Melleruds IF
- Full name: Melleruds Idrottsförening
- Founded: 1908
- Ground: Rådavallen Mellerud Sweden
- Chairman: Tommy Johansson
- Head coach: Markus Svensson
- Coach: Claes-Göran Emanuelsson
- League: Division 3 Nordvästra Götaland
- 2010: Division 3 Nordvästra Götaland, 5th
| Home colours | Away colours |

= Melleruds IF =

Swedish football club

Melleruds IF is a Swedish football club located in Mellerud in Västra Götaland County.

==Background==
Melleruds Idrottsförening were founded on 28 July 1908 at a meeting in the Jacobssons café at Köpmantorget in Mellerud. The first club chairman was Eric Widlund.

Since their foundation Melleruds IF has participated mainly in the middle divisions of the Swedish football league system. The club currently plays in Division 3 Nordvästra Götaland which is the fifth tier of Swedish football. They play their home matches at the Rådavallen in Mellerud.

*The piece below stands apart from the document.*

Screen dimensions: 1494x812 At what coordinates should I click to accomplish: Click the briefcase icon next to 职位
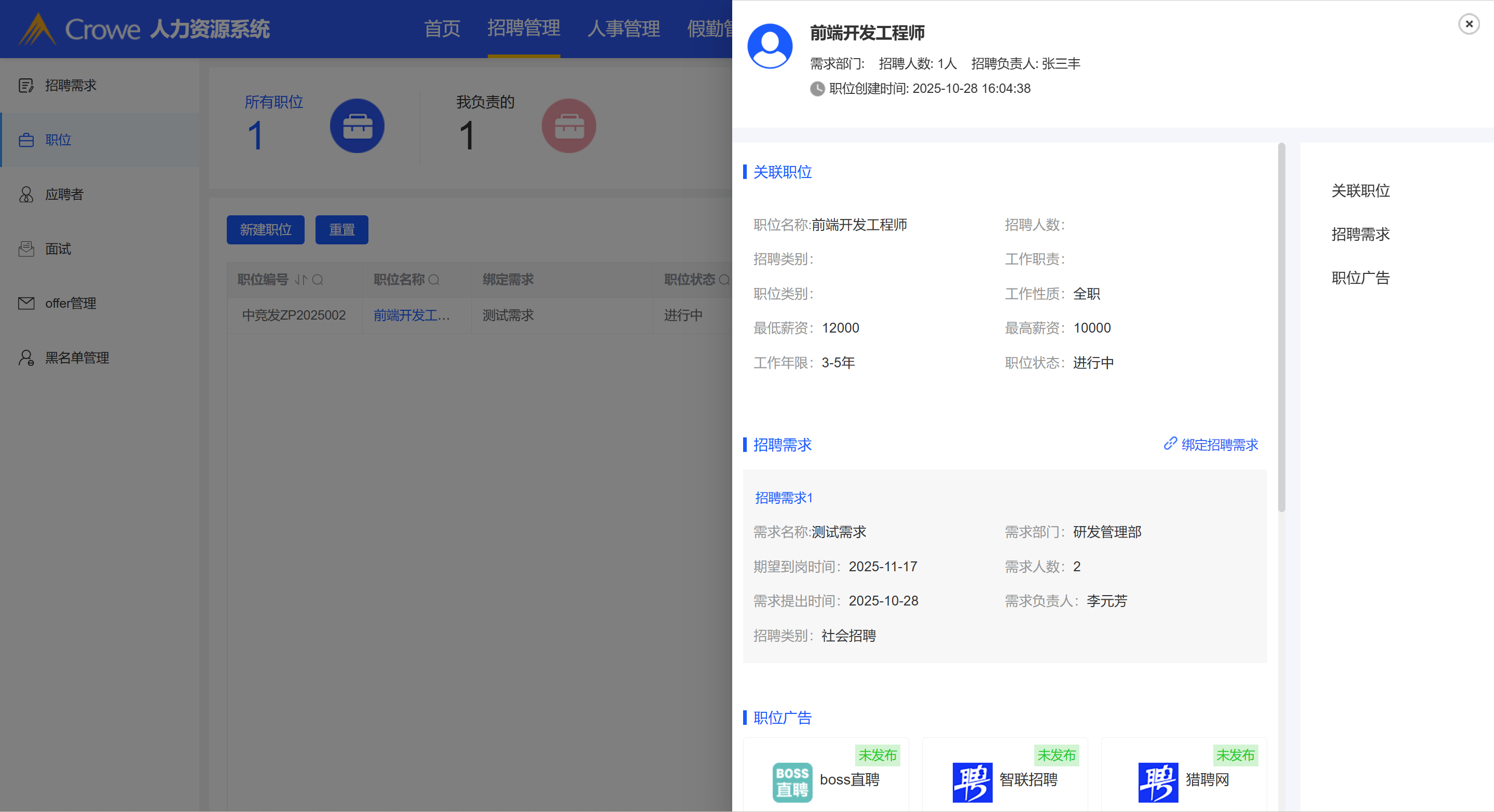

Melleruds IF are affiliated to the Dalslands Fotbollförbund.

==Recent history==
In recent seasons Melleruds IF have competed in the following divisions:

2011 – Division III, Nordvästra Götaland

2010 – Division III, Nordvästra Götaland

2009 – Division II, Mellersta Götaland

2008 – Division II, Västra Götaland

2007 – Division II, Västra Götaland

2006 – Division III, Nordvästra Götaland

2005 – Division II, Västra Götaland

2004 – Division III, Nordvästra Götaland

2003 – Division II, Västra Götaland

2002 – Division III, Nordvästra Götaland

2001 – Division IV, Bohuslän/Dal

2000 – Division IV, Bohuslän/Dal

1999 – Division IV, Bohuslän/Dal

1998 – Division III, Nordvästra Götaland

1997 – Division III, Nordvästra Götaland

1996 – Division III, Nordvästra Götaland

1995 – Division II, Västra Götaland

1994 – Division II, Västra Götaland

1993 – Division II, Västra Götaland

==Attendances==

In recent seasons Melleruds IF have had the following average attendances:

| Season | Average attendance | Division / Section | Level |
|---|---|---|---|
| 2001 | Not available | Div 4 Bohuslän/Dal | Tier 5 |
| 2002 | 377 | Div 3 Nordvästra Götaland | Tier 4 |
| 2003 | 445 | Div 2 Västra Götaland | Tier 3 |
| 2004 | 285 | Div 3 Nordvästra Götaland | Tier 4 |
| 2005 | 302 | Div 2 Västra Götaland | Tier 3 |
| 2006 | 241 | Div 3 Nordvästra Götaland | Tier 5 |
| 2007 | 233 | Div 2 Västra Götaland | Tier 4 |
| 2008 | 223 | Div 2 Västra Götaland | Tier 4 |
| 2009 | 177 | Div 2 Mellersta Götaland | Tier 4 |
| 2010 | 252 | Div 3 Nordvästra Götaland | Tier 5 |

- Attendances are provided in the Publikliga sections of the Svenska Fotbollförbundet website and European Football Statistics website.